Whether training for your next marathon or your first 5K, there is something crucial that can sometimes be neglected by women with a lot of ambition—rest (especially in the form of one full rest day).
When rest is neglected, training suffers. Adequate rest and nutrition throughout any training process are the best ways to ensure not only performance, but overall good health and injury prevention. According to the 2020 National Runner Survey, half of all respondents had an injury that kept them from running for four or more days in the last 12 months.

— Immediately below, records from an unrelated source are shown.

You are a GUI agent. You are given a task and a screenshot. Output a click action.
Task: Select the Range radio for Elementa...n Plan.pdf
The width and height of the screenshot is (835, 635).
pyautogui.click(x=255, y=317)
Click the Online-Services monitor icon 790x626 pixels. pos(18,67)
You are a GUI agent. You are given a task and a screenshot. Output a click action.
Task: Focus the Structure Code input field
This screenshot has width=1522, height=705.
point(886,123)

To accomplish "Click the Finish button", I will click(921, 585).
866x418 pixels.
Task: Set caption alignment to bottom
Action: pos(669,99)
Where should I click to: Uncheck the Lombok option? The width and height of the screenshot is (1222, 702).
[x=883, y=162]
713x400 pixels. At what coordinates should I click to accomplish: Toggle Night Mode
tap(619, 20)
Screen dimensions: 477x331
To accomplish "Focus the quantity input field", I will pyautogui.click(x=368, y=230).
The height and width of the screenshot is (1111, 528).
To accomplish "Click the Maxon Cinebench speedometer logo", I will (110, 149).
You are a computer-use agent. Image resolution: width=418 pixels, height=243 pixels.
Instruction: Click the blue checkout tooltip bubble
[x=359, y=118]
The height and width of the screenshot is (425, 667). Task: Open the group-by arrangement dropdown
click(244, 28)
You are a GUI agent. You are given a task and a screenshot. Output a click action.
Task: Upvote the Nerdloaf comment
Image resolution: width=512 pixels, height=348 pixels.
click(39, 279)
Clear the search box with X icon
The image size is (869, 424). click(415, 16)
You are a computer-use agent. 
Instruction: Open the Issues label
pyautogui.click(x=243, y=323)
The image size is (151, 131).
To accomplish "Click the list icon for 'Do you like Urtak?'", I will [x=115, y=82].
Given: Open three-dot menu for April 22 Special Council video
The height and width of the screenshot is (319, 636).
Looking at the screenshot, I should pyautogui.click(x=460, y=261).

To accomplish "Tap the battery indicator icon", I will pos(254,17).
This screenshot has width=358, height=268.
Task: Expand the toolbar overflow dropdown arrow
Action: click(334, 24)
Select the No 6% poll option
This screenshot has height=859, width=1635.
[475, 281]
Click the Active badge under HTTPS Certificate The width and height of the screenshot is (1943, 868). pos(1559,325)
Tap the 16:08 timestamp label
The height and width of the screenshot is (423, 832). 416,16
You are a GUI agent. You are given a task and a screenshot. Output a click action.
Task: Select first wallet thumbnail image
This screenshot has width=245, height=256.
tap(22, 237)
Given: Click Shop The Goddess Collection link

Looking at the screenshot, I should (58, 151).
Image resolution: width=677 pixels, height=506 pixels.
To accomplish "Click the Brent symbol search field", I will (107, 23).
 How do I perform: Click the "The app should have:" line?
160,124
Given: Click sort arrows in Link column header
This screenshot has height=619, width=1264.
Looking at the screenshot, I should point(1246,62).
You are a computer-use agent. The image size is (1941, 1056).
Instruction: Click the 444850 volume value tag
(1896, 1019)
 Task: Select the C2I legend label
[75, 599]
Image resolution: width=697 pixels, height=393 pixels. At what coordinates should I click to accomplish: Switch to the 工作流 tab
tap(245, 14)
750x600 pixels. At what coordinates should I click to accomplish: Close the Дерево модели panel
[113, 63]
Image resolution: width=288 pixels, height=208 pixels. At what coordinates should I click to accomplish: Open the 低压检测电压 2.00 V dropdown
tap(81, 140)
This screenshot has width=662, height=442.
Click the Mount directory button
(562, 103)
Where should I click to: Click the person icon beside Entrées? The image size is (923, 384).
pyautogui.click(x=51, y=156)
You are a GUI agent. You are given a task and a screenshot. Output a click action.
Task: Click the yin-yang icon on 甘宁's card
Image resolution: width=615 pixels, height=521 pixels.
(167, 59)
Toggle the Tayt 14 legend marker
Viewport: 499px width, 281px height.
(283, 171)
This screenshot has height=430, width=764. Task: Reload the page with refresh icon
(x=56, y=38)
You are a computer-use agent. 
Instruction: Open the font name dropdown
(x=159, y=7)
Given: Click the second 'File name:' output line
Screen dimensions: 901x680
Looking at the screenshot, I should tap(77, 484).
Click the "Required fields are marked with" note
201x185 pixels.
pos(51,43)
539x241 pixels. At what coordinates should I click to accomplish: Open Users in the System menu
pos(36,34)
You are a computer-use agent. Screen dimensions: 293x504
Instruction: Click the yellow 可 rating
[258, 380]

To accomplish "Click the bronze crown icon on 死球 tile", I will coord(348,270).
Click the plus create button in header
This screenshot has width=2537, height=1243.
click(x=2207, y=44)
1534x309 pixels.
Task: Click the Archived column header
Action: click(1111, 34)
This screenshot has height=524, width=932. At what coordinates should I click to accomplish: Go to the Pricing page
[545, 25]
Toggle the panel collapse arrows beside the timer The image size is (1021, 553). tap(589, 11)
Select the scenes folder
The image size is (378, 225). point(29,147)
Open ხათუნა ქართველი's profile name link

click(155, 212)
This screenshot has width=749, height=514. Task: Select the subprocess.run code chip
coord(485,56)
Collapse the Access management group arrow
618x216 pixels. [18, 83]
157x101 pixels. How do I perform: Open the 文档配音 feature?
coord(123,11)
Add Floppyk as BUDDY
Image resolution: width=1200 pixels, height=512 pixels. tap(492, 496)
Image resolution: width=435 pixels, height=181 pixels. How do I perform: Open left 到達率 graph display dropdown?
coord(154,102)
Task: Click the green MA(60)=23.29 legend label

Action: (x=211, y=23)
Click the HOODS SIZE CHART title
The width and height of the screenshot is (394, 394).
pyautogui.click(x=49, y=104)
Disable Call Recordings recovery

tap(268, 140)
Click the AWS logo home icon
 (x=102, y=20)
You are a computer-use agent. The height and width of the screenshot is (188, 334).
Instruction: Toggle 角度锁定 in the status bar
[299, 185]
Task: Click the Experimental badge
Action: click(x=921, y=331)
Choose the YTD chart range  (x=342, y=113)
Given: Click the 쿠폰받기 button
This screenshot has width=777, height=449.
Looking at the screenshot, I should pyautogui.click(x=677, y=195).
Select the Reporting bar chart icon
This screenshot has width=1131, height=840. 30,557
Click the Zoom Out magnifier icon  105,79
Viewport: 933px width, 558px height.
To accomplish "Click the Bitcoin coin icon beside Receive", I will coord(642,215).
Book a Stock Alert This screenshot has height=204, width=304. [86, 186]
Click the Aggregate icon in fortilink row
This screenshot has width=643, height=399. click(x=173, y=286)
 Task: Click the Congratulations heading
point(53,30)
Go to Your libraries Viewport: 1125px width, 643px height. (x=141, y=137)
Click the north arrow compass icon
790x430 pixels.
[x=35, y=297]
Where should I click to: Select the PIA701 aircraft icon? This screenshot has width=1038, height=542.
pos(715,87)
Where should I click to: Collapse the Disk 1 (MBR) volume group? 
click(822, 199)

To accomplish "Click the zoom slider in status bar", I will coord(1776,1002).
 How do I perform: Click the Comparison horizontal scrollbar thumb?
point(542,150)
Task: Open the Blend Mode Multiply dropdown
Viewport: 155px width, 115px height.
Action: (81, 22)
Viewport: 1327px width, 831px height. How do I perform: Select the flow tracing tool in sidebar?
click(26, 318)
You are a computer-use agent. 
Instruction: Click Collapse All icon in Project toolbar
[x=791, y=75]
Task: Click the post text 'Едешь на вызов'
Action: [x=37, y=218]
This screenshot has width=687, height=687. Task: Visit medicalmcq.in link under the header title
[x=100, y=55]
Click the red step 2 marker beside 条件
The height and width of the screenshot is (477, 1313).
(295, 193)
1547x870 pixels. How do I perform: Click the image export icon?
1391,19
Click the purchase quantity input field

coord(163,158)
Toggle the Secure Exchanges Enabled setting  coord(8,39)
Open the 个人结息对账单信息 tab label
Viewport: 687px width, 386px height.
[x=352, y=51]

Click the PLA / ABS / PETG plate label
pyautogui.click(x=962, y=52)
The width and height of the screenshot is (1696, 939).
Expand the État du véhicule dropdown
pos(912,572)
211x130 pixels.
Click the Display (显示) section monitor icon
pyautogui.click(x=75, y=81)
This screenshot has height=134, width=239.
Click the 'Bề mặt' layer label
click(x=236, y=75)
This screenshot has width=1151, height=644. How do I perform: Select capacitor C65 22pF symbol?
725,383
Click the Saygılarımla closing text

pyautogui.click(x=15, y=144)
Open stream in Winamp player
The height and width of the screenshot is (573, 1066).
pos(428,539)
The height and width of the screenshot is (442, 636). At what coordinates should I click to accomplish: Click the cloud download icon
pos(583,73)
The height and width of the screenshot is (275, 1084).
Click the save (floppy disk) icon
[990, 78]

Fitting in rest days are crucial to keeping your body going in the long run. “It’s extra time to allow for all the, essentially, mechanical repair to go on in the body; production of collagen to repair tendons, muscles, bones, all those tissues taking some breakdown in normal exercise,” says Robert Wayner, PT, DPT, and director of the Ohio Center for Running Performance. A rest day also allows the body to build energy stores back up. “We know that our athletes, over a six-day training period, they may start the week off with full tanks and really good energy balance. But as the week wears on then, especially since some of their workouts are more demanding than others, those more demanding ones are going to take a longer period of time to essentially recoup from caloric energy-wise,” he says. One consequence of continually skipping the rest day and not allowing energy stores to build back up is developing Relative Energy Deficiency in Sport (RED-S) that Wayner says he sees runners fall into inadvertently.
A lot of runners feel guilt around taking a rest day, which comes as a result of a society that glorifies productivity and hyper-competitiveness. Those feelings are especially felt by women who try to ‘do it all.’ The reality is that you cannot train to your full potential if you never let off the gas. Eventually something will break down. For that reason, a group of runners created an Instagram account dedicated solely to idealizing rest where they show how runners like Colleen Quigley, Amelia Boone, or Molly Seidel spend their rest days.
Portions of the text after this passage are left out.